Start of LISTED ENTRIES

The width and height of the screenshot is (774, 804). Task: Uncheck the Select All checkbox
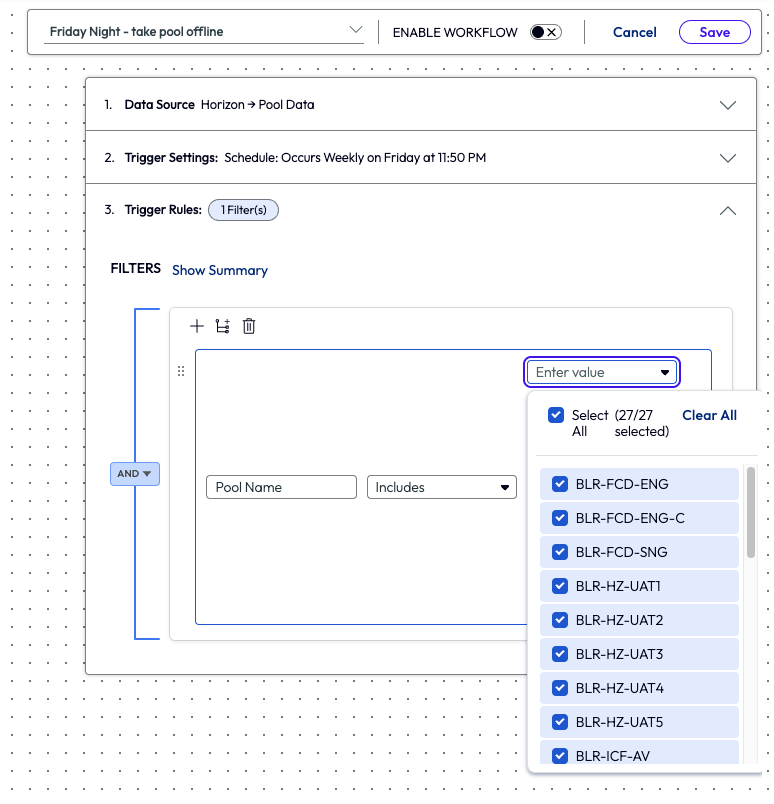coord(556,415)
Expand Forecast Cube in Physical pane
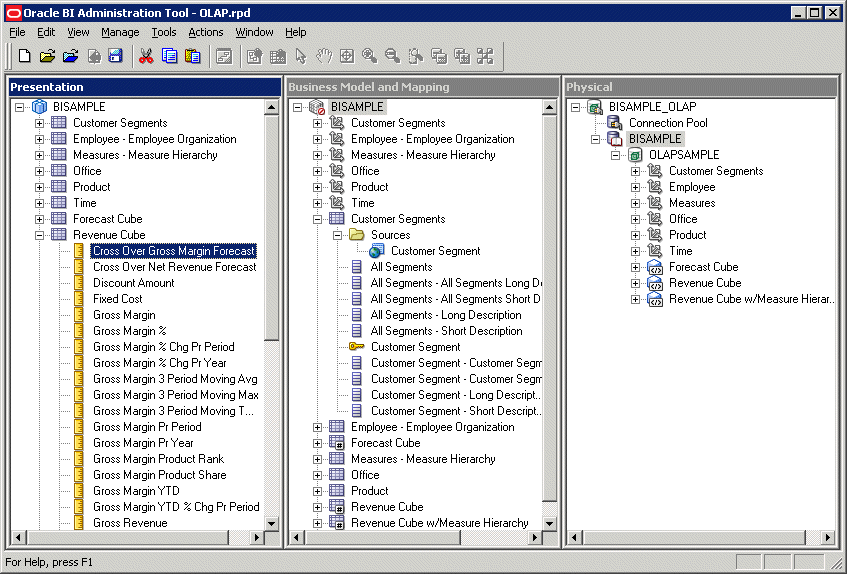Screen dimensions: 847x574 (636, 267)
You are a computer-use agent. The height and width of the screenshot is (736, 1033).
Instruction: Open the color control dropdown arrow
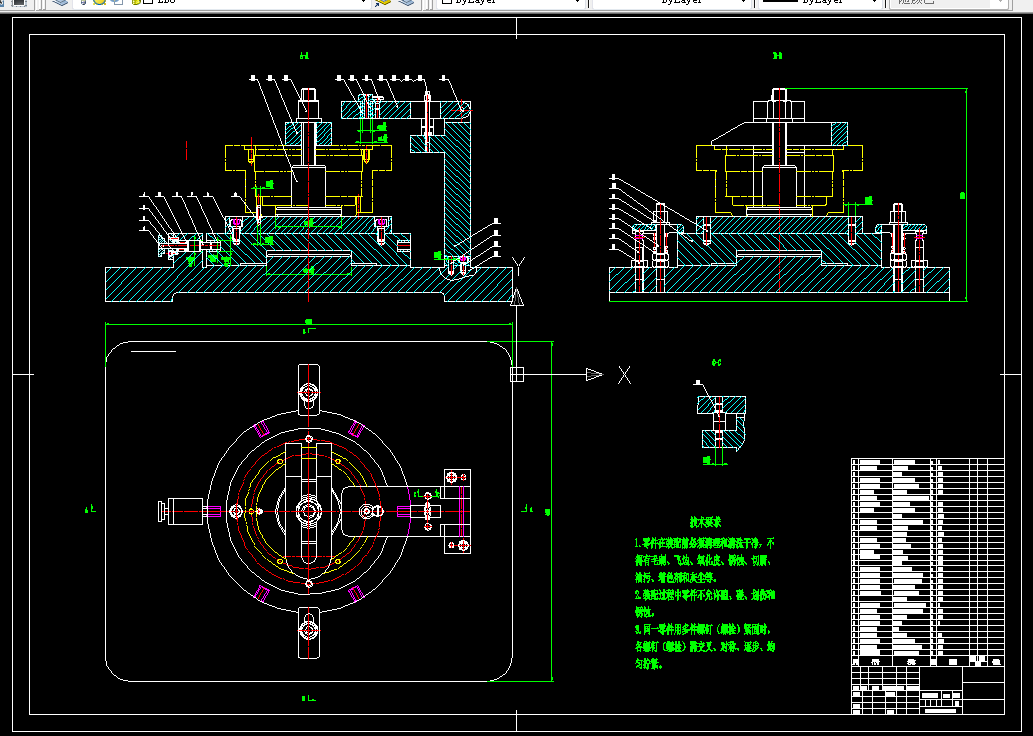[578, 2]
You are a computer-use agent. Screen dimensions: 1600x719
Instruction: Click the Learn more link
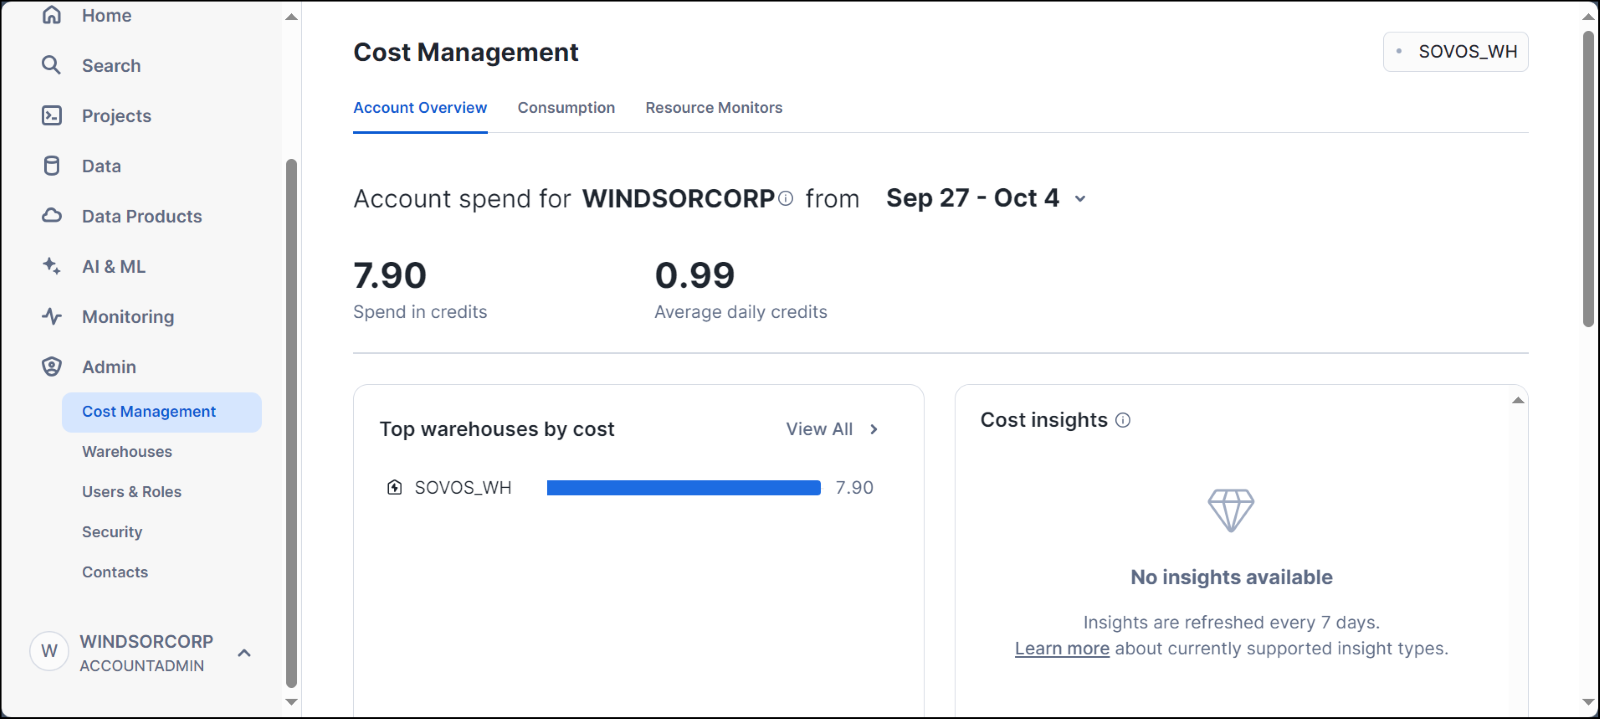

End of LISTED ENTRIES

Write out the records above exactly. Begin with the first line, end with the line holding "You are a computer-use agent. The", and drop the pictures.

The width and height of the screenshot is (774, 804). Task: Uncheck the Select All checkbox
coord(556,415)
Expand Forecast Cube in Physical pane
Screen dimensions: 847x574 (636, 267)
You are a computer-use agent. The height and width of the screenshot is (736, 1033).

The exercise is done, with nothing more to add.